### WRITTEN EXERCISE
Update the items from the line containing "Where should I" through the end of the items, changing "screenshot" to "image" and leaving everything else as it is. Leave the pictures out of your answer.

(Data on locating visible targets)
====================
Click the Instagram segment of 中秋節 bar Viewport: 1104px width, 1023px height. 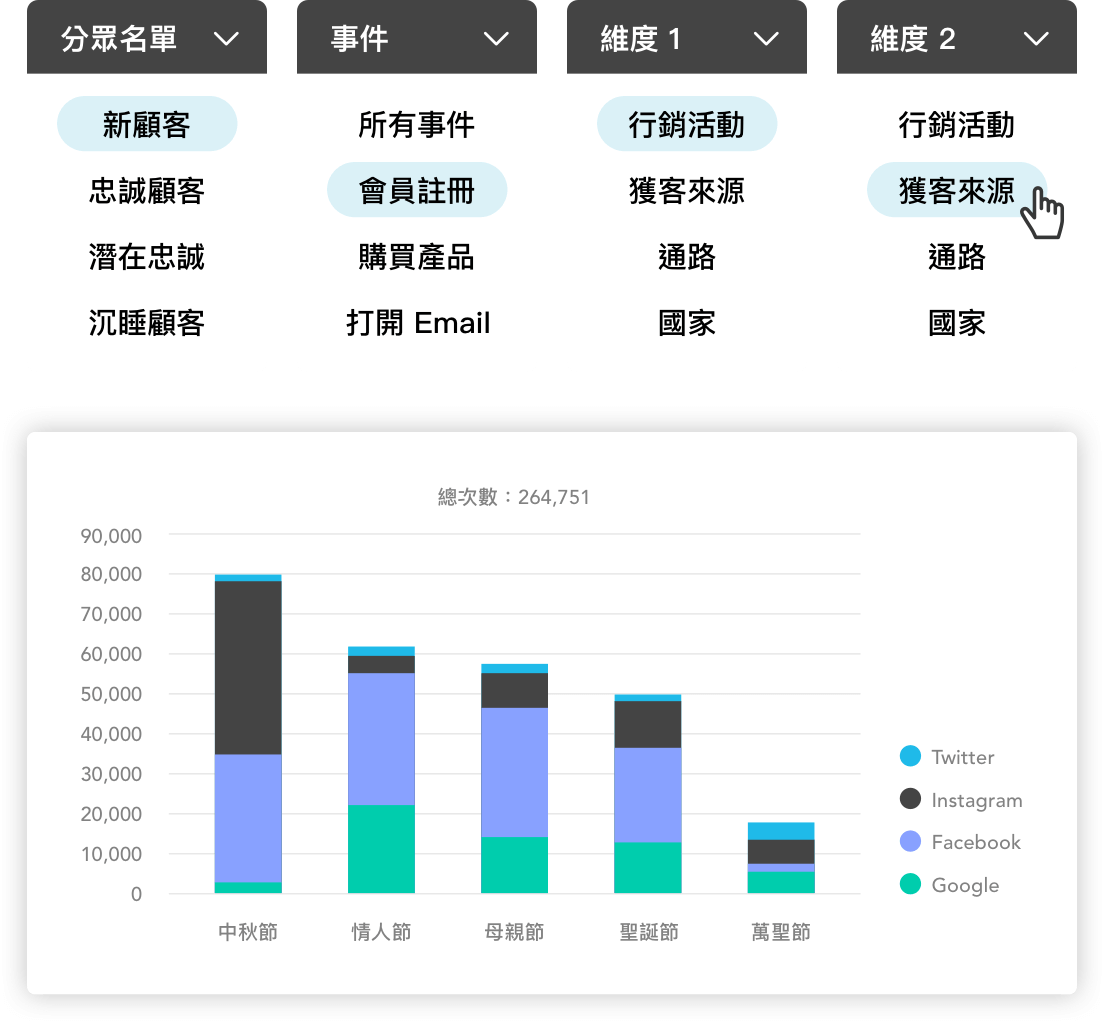pyautogui.click(x=248, y=667)
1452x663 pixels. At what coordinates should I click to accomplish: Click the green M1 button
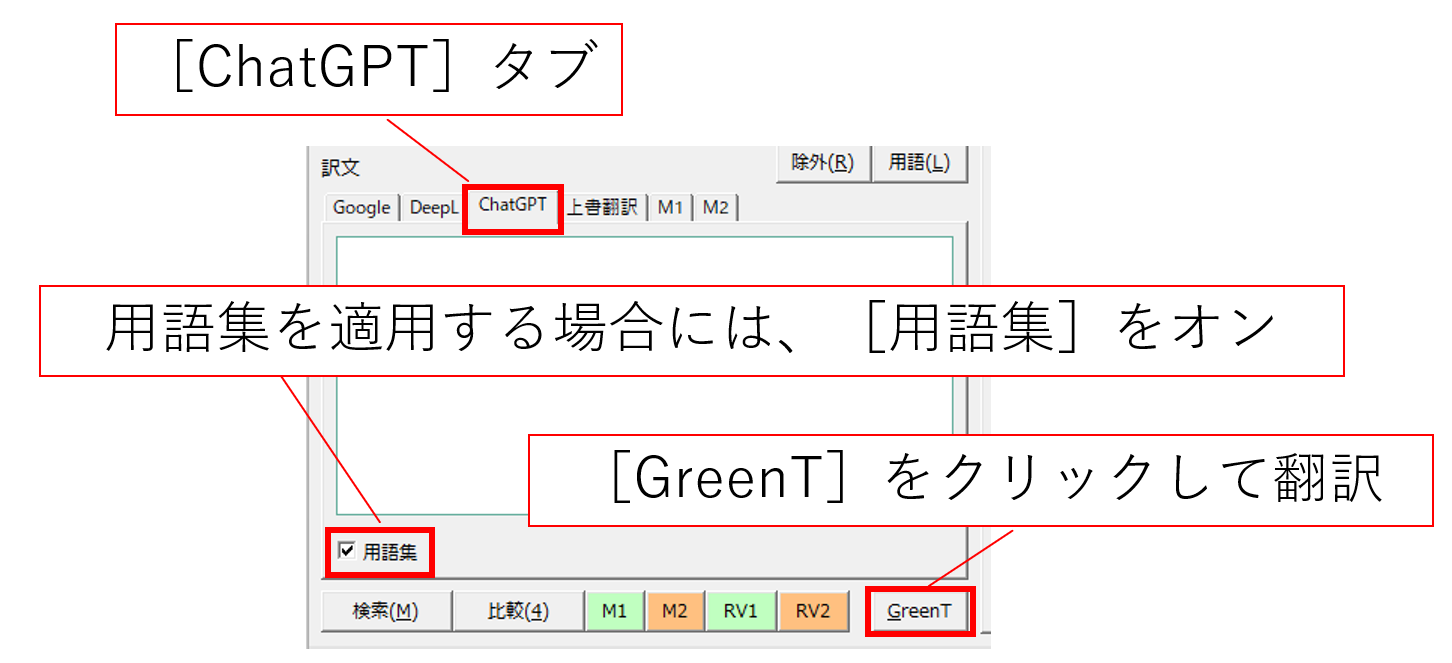pos(614,611)
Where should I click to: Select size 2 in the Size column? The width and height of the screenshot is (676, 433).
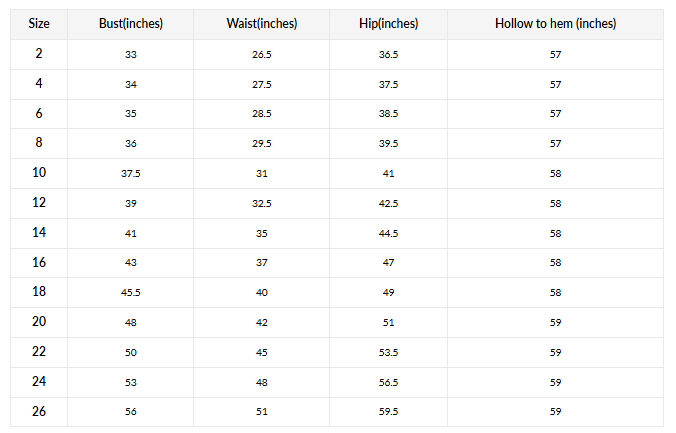tap(39, 53)
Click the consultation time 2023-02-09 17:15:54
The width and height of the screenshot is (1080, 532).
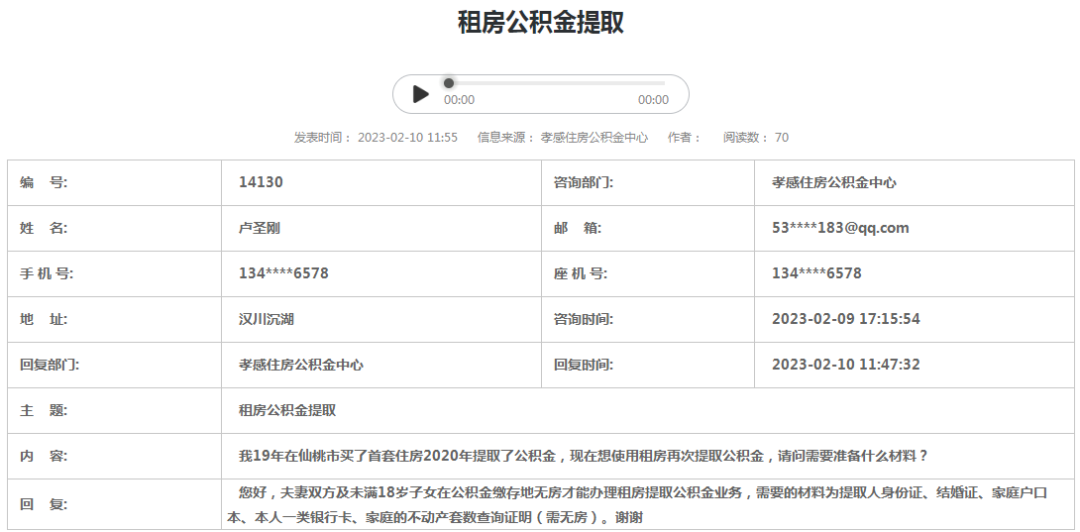(x=846, y=319)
====================
### ANSWER TO THE EXERCISE
Where should I click to: Select size 2 in the Size column? The width and height of the image is (676, 433).
tap(39, 53)
Click the consultation time 2023-02-09 17:15:54
The width and height of the image is (1080, 532).
(x=846, y=319)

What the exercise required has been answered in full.